▸ TAREFA A
De acordo com o texto sobre as notícias falsas, depois de qual decisão do STF a mentira passou a ser usada como matéria-prima?
▸ TAREFA B
Por favor, dê sequência ao texto sobre as notícias falsas, escrevendo o trecho que vem logo após a última frase apresentada.

▸ TRECHO DE ORIGEM

A rigor, a mentira para a imprensa é produto perecível, se usada ou está fora da validade ou foi embrulhada para enganar o consumidor. Por isso, a notícia mentirosa geralmente dura pouco ou é desmascarada pelo próprio pública. O jornalista que trabalha com mentiras, escrevendo notícias falsas, coloca em risco sua carreira. Mais cedo ou mais tarde, será confrontado, desmoralizado e defenestrado da categoria.
A mídia só alcançou o patamar de quarto poder porque vem tratando a notícia com seriedade, na medida em que se afasta dessa postura, abre espaço para os espertalhões, os mercenários de ilusões. É o que vem acontecendo, ultimamente. Mentir, mentir, mentir. Para enganar o público. É o lema de empresas de comunicação que surgem, com finalidade escusa, para espalhar notícias falsas e deturpar informações.
Observem que o fenômeno das “fake news” é algo relativamente recente. Embora já existisse desde os primórdios da imprensa, a mentira passou a ser usada como matéria prima depois que o Supremo Tribunal Federal (STF) rasgou o diploma dos jornalistas, acabando de vez com a exigência da formação universitária para trabalhar em comunicação social. Ou seja, deixou o mercado desguarnecido, à disposição dos aventureiros.
Isso mostra que a nossa Corte Suprema tem pisado na bola ultimamente, tanto é que até a direita carcomida pela caduquice ideológica a desafia, com atos desabonadores. De tão combalida e degringolada, a Justiça aceita o 'salve-se quem puder', pois quando maior fora a confusão, maior será a exploração, o enriquecimento ilício e a acumulação vergonhosa. Ao acabar com a exigência do diploma, o STF cavou a própria cova.
Hoje, o que se vê, em se tratando de comunicação social, é uma verdadeira panaceia ou briga de cachorro doido, que envolve empresas montadas só para mentir, só para espalhar “fake news”.
Essa prática nefasta está solapando a nossa incipiente democracia, aproveitando-se de mais de 20 anos de Ditadura Militar no Brasil. Os mercenários da informação trabalham nesse sentido, esfaqueando a verdade, para promover a mentira.

▸ DADOS DO EXERCÍCIO
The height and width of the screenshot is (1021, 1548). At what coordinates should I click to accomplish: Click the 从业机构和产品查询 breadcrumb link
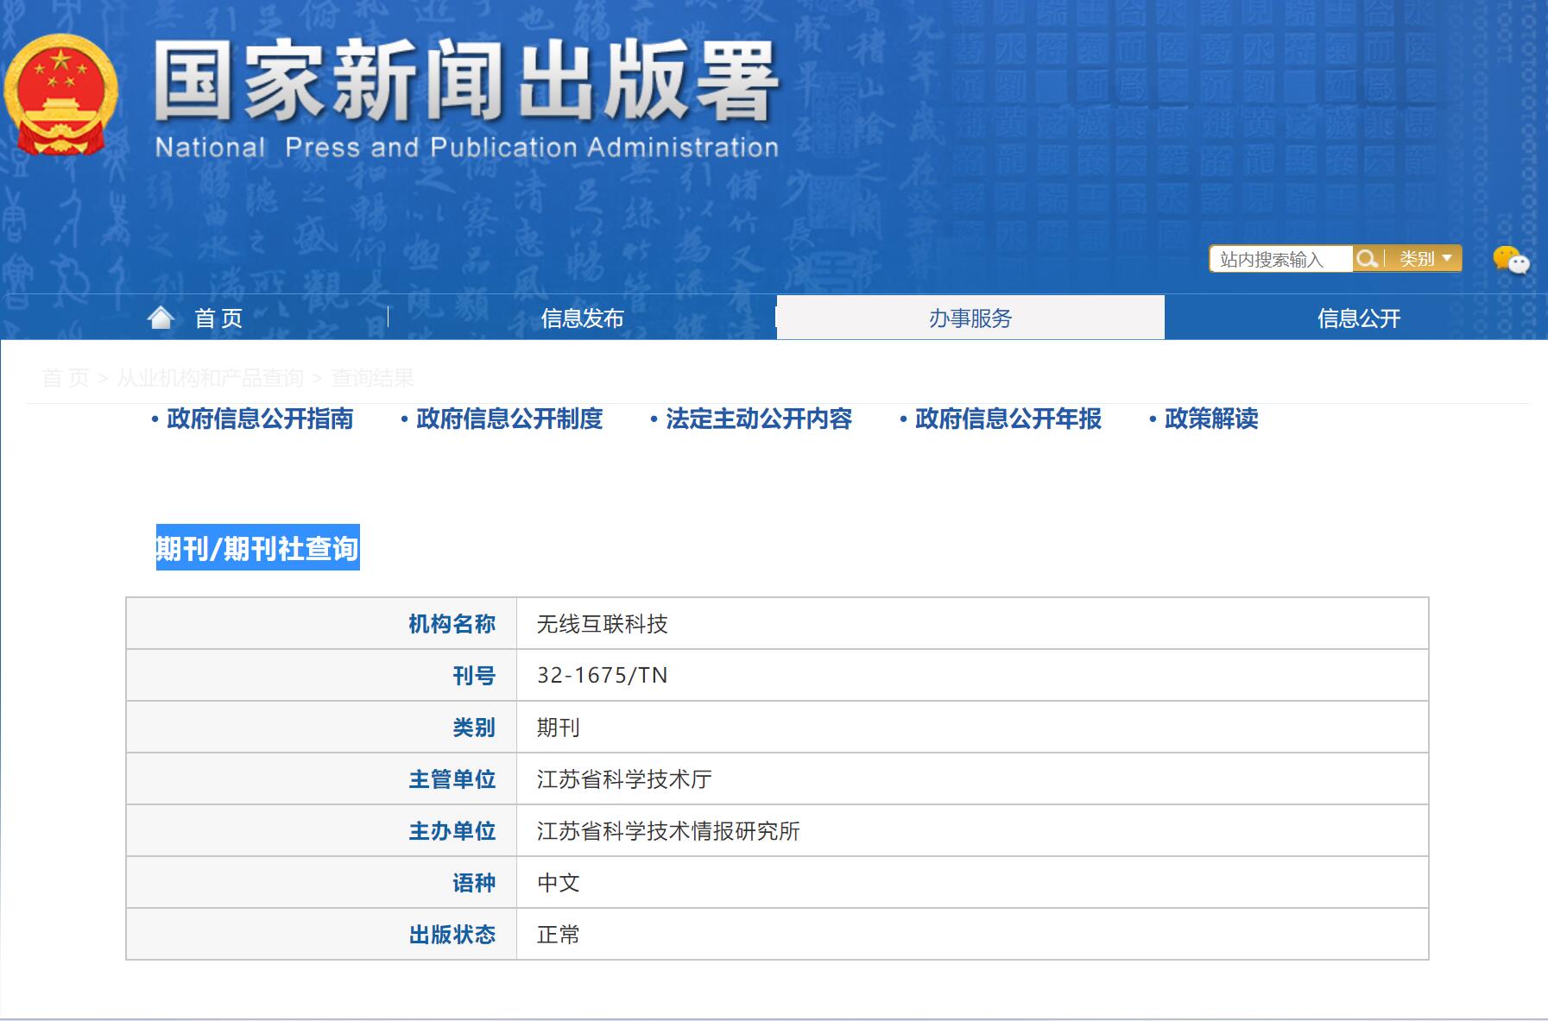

▸ RESPOSTA A
Depois que o STF acabou com a exigência do diploma de jornalista, isto é, da formação universitária para trabalhar em comunicação social.

▸ RESPOSTA B
Não por acaso, o cidadão brasileiro vem sendo bombardeado por propagandas enganosas, notícias falsas e informações destorcidas. Embaladas com preconceitos, racismos, homofobias e xenofobias, essas notícias narram fatos inverídicos como se fossem verdades absolutas. Vendem produtos que não funcionam e que levam à morte, como se fossem medicamentos milagrosos. Na verdade, veneno como se fosse elixir.
Mentiras maldosas fazem mal ao corpo e à alma; solapam a confiança entre as pessoas; danificam relacionamentos duradouros; elegem ditadores e déspotas; provocam guerras, cizânias e destruição; entorpecem, alienam, mutilam, torturam e matam. Dão um prejuízo colossal à humanidade, em tempos de pandemia, quando se espalham como poções medicamentosas, quando não passam de ervas daninhas.
Mentira não tem pernas curtas, não é, jamais, exclusividade de portadores de nanismo; muito pelo contrário, tem pernas longas e se espalham com rapidez, numa fração de segundos. Mentira também não é cabeluda, como se apregoam. Geralmente, é lisa como bagre, um peixe difícil de pegar, por ter couro no lugar de escamas. Mentira não dorme no ponto, desperta a atenção e se revela à boca miúda, tratada como fofoca.
Para encerrar, gostaria de repudiar quem produz notícias falsas ou as compartilha. São quadrilhas especializadas nessa prática deletéria, produzindo fatos mentirosos e transformando o país num verdadeiro reino do faz de contas. Pior que o vírus da Covid-19, que mata mas tem cura, é o vírus da fake news; se não mata, aleija. Abaixo a epidemia de mentiras. Ou debelamos essa praga, ou ela acaba com o Brasil.